Records for processing Block Start
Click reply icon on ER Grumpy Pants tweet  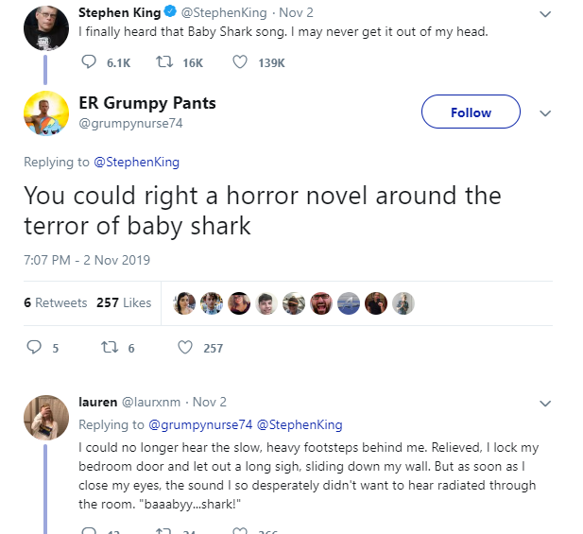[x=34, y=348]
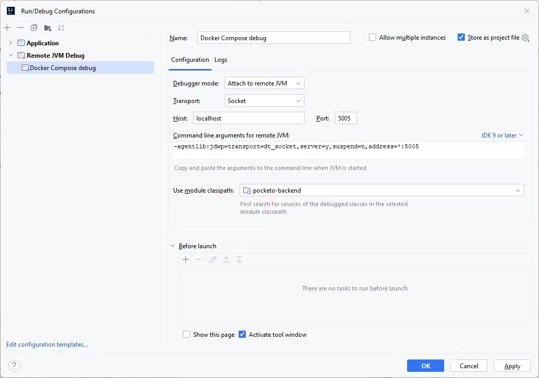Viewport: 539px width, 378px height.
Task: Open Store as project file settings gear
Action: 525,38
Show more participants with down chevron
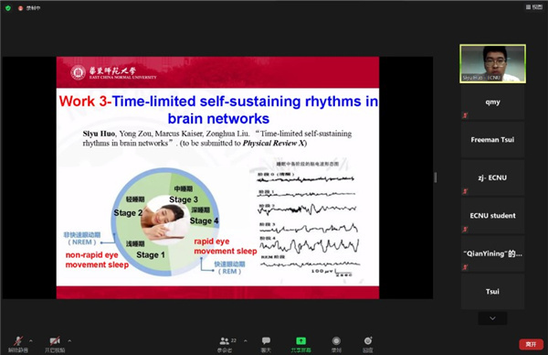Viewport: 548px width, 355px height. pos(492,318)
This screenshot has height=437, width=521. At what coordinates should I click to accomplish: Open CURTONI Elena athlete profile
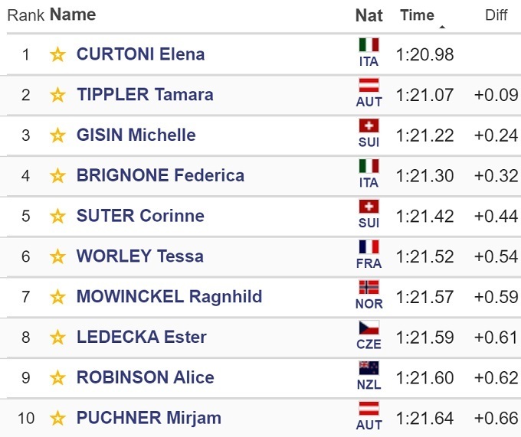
Records for processing Block End
Exactly the lines from the line with "Show more participants with down chevron" through the end of the data are to be reproduced, and no picture is to be included.

Task solution:
Show more participants with down chevron
Viewport: 548px width, 355px height. pos(492,318)
This screenshot has height=437, width=521. At what coordinates should I click to accomplish: Open CURTONI Elena athlete profile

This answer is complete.